Tödliche Schüsse auf Autofahrer in Hamburg
Polizei vermutet Beziehungstat

Hamburg. Nach den tödlichen Schüssen auf einen 43-jährigen Autofahrer in Hamburg-Harburg hat sich der Tatverdacht gegen einen der beiden Festgenommenen erhärtet. Der 20-Jährige sollte dem Haftrichter vorgeführt werden, wie die Polizei am Freitag mitteilte. Der junge Mann stehe unter Verdacht, an der Tat am Donnerstag beteiligt gewesen zu sein. Gegen den zweiten Festgenommenen, einen 27-Jährigen, bestehe nach Ermittlungen von Staatsanwaltschaft und Mordkommission zunächst kein dringender Tatverdacht. Er kam auf freien Fuß.

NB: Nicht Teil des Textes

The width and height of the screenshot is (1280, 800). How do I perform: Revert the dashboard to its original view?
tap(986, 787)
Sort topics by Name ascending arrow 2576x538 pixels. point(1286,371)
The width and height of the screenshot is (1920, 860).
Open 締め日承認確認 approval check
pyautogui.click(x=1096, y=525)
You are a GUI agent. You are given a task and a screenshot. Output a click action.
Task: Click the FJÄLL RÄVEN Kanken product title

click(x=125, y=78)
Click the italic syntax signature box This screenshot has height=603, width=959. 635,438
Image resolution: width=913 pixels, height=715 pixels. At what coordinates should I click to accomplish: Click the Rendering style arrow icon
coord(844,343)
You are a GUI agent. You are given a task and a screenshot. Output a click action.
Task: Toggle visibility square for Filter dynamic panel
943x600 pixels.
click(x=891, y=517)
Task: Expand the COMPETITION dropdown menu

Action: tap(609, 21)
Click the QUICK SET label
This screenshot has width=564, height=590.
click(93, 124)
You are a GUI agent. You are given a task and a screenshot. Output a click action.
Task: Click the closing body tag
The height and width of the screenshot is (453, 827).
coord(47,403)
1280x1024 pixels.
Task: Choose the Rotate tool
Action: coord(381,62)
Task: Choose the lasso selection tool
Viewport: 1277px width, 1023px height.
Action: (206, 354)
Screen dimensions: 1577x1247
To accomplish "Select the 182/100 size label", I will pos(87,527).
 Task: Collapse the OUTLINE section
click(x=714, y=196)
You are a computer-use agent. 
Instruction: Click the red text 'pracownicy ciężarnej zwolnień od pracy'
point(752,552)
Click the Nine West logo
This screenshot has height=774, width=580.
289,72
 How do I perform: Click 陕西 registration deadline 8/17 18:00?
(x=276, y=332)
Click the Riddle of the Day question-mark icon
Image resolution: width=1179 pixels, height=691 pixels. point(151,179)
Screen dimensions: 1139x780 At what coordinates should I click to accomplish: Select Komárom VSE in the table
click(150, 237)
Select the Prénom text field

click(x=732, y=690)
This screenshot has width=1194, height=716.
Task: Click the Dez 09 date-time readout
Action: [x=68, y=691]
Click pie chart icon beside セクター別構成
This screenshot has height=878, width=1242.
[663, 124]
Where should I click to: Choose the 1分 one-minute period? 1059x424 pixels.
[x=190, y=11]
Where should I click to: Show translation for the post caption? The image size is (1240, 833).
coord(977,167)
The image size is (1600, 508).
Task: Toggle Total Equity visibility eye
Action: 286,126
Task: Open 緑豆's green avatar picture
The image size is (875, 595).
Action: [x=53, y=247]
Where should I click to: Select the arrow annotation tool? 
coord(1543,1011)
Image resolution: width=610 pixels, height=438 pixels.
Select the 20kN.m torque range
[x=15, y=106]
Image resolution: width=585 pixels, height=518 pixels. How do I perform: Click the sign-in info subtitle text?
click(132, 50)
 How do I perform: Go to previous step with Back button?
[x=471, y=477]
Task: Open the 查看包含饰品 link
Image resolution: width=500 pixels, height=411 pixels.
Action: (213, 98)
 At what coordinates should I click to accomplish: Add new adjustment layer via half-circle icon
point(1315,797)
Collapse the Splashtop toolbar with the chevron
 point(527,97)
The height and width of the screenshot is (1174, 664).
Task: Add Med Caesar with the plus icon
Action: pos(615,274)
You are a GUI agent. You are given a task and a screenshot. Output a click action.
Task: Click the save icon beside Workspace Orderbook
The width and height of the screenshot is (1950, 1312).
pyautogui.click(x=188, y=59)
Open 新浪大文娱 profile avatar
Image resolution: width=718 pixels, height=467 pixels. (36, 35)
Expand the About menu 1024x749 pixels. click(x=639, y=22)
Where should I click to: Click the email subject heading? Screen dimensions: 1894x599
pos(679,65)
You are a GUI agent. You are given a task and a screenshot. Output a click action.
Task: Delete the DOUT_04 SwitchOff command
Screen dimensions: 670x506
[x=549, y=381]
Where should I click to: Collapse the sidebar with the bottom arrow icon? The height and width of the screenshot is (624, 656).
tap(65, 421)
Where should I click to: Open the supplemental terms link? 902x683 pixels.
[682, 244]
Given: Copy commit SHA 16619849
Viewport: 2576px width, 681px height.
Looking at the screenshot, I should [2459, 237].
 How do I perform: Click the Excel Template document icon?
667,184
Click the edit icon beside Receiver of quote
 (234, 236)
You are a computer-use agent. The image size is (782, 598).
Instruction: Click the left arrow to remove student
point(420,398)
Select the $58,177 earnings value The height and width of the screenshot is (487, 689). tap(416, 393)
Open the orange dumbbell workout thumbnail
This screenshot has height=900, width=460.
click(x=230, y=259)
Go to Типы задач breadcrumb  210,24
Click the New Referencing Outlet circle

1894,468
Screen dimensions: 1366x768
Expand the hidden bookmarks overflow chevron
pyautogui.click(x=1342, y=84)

Der 43-Jährige war am Donnerstagmorgen mitten in einem Wohngebiet erschossen worden, als er gerade seinen Wagen geparkt hatte. Ein anderes Auto hatte neben ihm gehalten - ein Mann gab aus diesem Fahrzeug heraus mehrere Schüsse auf den 43-Jährigen ab, wie die Feuerwehr am Freitag mitteilte. Die Polizei geht von einer Beziehungstat aus. Dass womöglich eine verweigerte Zwangsheirat Hintergrund der Tat ist, wie von Medien berichtet, kommentierte die Polizei nicht.